The district eliminated almost 180 vacant jobs, in addition to 61 jobs that were eliminated since August last year. These job cuts targeted Chicago public school’s central office and administrative staff, which are a part of a plan to address the financial shortcomings through borrowing hundreds of millions to get by another fiscal year.

The installment of a new administration spearheaded by Claypool precipitated the layoffs along with the district’s financial troubles.

Rana Donaldson, a former billing coordinator in the Chicago Public School was aware of her employer’s financial troubles since rumors started spreading around last August. Donaldson added that she was not that surprised at all.

40 employees were laid off in the special education services. Almost two-thirds of the 57 employees were eligible for job reapplication for the district’s special education team.

Chicago Public School released a public statement regarding its reorientation of its special education services through a bottom-up approach. This will replace a formulaic, centralized operation in place with a focus on schools to retain resources in classrooms. No further details were provided on that effort.

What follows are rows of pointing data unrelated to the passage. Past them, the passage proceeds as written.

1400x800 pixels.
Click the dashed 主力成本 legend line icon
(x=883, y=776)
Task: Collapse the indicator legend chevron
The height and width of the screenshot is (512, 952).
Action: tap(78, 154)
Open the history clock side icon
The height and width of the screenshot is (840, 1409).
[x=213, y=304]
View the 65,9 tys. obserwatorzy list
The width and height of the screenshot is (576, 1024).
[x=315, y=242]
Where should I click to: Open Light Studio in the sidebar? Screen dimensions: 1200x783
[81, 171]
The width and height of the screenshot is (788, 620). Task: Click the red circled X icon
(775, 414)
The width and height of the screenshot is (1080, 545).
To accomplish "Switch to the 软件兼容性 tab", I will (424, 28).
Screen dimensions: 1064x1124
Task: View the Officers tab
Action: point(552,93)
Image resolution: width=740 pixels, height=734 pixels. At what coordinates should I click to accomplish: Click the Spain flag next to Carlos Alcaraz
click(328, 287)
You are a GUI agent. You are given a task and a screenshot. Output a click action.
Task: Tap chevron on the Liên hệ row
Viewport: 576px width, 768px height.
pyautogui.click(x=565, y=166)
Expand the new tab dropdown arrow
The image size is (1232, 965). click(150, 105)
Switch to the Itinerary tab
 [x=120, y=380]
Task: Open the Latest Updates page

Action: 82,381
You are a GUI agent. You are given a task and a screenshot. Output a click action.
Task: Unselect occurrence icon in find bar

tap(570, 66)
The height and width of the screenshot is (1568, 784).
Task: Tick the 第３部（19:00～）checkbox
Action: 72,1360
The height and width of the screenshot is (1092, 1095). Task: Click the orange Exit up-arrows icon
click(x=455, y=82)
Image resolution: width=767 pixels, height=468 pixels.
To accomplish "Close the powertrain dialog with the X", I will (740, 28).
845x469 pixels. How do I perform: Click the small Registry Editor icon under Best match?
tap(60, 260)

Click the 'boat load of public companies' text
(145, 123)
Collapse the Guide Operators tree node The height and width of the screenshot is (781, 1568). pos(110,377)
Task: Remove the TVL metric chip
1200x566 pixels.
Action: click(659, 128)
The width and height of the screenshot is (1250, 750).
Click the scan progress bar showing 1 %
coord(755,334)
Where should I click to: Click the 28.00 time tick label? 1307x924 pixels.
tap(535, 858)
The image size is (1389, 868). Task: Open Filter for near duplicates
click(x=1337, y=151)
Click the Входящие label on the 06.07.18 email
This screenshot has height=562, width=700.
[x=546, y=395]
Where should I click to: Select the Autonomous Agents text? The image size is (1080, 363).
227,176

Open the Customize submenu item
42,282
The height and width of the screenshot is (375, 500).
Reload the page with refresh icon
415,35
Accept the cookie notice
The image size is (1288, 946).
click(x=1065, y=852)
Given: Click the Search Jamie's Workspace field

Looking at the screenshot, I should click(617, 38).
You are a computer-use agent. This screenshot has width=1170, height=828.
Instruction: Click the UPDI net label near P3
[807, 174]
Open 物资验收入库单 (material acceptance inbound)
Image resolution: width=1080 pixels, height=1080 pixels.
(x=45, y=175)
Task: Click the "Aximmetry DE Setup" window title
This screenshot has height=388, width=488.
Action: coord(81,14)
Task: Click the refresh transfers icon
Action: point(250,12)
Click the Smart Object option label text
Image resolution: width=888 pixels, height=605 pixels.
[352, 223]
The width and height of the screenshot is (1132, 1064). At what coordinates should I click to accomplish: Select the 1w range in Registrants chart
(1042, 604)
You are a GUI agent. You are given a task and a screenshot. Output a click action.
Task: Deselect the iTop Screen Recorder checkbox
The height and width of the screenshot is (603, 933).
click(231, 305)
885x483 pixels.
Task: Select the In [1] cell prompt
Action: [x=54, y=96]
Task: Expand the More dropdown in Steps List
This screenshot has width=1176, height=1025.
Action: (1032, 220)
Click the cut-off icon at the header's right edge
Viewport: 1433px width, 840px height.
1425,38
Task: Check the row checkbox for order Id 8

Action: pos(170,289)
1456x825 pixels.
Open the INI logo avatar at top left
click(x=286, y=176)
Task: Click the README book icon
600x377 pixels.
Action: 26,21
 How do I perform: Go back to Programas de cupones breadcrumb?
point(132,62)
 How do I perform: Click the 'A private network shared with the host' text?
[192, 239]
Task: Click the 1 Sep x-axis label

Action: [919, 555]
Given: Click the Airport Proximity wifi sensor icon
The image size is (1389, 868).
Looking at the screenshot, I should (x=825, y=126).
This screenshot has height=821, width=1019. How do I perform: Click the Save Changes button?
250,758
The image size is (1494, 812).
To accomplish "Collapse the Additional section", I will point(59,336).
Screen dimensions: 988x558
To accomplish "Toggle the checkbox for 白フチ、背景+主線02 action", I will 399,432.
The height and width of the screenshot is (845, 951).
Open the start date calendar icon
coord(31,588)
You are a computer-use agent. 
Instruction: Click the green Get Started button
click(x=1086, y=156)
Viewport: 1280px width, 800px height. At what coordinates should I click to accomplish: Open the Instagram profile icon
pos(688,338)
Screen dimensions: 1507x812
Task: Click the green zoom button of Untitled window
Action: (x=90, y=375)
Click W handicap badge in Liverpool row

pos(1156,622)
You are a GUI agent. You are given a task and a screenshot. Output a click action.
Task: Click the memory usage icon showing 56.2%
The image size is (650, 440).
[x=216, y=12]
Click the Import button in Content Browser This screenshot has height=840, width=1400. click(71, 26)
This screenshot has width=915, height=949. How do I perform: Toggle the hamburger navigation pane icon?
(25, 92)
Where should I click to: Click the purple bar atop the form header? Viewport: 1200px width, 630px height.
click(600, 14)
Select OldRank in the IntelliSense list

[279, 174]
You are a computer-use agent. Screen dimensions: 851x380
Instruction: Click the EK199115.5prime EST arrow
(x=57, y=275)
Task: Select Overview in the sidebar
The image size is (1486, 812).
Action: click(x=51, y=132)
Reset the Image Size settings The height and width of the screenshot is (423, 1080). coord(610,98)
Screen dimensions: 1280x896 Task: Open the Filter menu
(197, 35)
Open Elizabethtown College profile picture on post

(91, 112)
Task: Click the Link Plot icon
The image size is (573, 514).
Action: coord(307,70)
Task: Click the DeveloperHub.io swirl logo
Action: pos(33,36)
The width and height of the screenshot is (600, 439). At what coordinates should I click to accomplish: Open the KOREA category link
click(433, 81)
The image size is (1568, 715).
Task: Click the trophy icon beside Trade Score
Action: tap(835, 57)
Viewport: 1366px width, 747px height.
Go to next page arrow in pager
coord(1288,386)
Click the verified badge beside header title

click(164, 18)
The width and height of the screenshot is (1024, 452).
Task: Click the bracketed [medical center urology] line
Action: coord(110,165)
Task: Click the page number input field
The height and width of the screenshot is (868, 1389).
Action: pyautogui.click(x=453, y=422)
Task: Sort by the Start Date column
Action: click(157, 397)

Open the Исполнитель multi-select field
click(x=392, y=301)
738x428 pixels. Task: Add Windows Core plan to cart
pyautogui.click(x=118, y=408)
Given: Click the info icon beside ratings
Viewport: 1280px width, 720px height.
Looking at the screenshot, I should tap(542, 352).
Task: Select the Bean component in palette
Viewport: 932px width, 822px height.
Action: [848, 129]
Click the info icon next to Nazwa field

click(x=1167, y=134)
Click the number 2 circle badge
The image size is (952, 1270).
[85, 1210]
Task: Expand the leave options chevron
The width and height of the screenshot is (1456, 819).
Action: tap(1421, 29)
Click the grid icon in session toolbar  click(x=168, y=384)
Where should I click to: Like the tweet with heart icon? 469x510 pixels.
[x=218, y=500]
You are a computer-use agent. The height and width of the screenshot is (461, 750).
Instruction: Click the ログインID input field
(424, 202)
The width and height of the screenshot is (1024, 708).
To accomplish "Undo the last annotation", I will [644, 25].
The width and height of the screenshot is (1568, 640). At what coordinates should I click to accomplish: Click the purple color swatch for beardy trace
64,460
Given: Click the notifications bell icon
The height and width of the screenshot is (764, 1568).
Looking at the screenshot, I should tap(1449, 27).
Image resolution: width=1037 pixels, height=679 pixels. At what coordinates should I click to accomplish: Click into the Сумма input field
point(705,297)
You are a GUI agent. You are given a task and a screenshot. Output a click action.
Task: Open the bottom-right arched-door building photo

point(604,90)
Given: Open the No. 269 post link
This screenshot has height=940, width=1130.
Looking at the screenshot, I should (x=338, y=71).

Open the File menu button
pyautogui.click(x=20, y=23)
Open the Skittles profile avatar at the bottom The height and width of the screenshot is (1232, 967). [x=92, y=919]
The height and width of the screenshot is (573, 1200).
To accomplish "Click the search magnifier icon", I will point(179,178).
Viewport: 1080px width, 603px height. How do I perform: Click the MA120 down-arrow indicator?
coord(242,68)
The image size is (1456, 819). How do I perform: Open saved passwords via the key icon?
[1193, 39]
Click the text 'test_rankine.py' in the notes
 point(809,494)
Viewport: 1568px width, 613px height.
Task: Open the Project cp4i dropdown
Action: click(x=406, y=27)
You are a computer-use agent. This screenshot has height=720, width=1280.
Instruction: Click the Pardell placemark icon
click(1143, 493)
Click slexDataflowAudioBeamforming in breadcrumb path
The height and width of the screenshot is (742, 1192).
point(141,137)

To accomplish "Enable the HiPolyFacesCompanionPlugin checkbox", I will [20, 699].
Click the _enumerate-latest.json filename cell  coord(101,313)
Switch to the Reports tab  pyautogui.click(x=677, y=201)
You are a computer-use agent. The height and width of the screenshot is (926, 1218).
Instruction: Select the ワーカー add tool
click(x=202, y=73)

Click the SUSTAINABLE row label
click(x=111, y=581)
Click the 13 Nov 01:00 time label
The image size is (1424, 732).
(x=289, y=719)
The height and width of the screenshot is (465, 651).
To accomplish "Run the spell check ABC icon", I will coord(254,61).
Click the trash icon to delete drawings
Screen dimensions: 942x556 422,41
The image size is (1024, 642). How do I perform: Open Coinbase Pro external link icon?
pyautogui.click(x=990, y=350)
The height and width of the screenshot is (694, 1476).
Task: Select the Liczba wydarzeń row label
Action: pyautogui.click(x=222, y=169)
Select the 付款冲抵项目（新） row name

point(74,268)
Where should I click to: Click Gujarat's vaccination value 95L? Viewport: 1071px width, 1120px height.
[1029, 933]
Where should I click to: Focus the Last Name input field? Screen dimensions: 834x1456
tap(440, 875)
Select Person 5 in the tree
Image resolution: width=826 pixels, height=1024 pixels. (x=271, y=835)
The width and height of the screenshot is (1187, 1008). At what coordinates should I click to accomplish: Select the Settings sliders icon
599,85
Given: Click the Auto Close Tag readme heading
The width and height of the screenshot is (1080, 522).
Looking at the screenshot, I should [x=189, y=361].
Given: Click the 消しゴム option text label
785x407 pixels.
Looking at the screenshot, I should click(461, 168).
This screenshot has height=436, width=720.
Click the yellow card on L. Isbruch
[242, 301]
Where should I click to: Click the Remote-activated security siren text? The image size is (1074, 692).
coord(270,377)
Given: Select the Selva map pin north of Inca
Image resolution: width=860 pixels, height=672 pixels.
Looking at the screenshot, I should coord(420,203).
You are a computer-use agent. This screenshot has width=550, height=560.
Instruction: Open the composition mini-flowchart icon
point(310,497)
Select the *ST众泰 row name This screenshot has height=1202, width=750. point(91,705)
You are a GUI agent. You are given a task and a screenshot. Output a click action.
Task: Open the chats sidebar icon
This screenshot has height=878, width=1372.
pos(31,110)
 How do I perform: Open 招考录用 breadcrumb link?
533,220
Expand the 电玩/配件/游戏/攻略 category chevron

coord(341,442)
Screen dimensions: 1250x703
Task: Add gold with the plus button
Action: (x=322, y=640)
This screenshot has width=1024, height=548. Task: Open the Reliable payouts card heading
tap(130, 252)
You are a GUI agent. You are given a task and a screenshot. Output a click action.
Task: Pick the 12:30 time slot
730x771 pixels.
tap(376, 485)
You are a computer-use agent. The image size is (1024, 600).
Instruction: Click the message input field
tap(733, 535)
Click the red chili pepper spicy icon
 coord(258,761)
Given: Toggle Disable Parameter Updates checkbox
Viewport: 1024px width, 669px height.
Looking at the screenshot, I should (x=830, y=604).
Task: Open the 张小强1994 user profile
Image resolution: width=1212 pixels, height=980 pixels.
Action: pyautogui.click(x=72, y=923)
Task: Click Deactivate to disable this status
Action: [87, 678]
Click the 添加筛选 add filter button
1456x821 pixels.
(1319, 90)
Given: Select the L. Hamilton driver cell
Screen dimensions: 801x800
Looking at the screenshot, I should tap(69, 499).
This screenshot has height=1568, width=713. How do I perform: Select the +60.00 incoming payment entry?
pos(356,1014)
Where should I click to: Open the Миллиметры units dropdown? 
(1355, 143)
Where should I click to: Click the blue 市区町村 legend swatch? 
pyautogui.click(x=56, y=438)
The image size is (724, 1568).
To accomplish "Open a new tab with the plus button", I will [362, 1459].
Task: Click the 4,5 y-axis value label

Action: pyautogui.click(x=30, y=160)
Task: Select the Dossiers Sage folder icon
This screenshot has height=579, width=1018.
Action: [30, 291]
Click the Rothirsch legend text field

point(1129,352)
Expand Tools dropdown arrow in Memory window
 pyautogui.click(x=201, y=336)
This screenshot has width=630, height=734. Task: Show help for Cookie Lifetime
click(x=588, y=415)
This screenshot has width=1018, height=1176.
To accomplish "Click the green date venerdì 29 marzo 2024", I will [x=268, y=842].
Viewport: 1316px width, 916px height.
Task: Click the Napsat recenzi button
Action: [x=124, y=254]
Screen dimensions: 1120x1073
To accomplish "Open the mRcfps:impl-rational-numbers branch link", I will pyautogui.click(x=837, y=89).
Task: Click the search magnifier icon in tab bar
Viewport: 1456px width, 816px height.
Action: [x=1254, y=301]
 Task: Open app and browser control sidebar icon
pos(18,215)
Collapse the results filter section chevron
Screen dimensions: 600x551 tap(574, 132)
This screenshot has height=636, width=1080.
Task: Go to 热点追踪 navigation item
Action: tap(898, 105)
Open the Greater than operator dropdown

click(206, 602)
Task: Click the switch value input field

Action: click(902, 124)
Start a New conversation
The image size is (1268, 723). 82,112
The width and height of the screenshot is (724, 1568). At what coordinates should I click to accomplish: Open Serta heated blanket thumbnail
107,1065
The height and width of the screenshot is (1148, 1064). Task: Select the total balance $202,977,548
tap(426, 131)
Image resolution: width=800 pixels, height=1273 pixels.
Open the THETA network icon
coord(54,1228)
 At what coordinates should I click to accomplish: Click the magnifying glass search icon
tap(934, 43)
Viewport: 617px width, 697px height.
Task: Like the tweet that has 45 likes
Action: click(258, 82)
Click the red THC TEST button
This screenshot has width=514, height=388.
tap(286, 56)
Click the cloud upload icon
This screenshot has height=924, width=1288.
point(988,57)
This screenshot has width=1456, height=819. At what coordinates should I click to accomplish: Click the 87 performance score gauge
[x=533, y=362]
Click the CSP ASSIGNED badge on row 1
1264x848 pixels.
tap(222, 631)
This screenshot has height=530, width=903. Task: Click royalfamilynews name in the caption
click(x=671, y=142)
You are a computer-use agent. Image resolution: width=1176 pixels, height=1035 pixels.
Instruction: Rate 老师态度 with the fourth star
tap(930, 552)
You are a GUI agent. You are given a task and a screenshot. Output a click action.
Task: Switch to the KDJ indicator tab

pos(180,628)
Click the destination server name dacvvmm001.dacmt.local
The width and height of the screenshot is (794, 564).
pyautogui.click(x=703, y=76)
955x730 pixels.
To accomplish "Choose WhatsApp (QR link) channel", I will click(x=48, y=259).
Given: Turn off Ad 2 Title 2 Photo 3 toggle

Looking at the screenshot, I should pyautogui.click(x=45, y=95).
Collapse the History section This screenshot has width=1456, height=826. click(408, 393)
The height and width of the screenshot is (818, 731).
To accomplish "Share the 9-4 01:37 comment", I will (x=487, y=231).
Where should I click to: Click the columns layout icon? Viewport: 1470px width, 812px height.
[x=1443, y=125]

Aside from the special services department, job cuts have also affected other departments such as information technology, law, early childhood development and accounting. Non-classroom cuts benefit the financial status of contributing $80 million and a part of those reductions came from the central office personnel.

Straddled with budget troubles the past few years, CPS has expressed its interest to tighten central office operations in order to solve financial shortcomings. Even when the academics department was spared from the problems, teachers have perceived the impending problems as well. Last 2013, the district initially planned to lay off more than 2,000 employees, evenly split among teachers and non-academic staff.

CPs has requested the state to cover the huge bulk of its financial crisis but the state has not reciprocated to this plea that it will come to the district’s aid. Governor Bruce Rauner and Republican legislative leaders planned a state takeover of the school district’s finance and also pave a path for the system to officially file for bankruptcy. This plan was refuted by Mayor Rahm Emanuel, Claypool and Democratic state Senate President John Cullerton.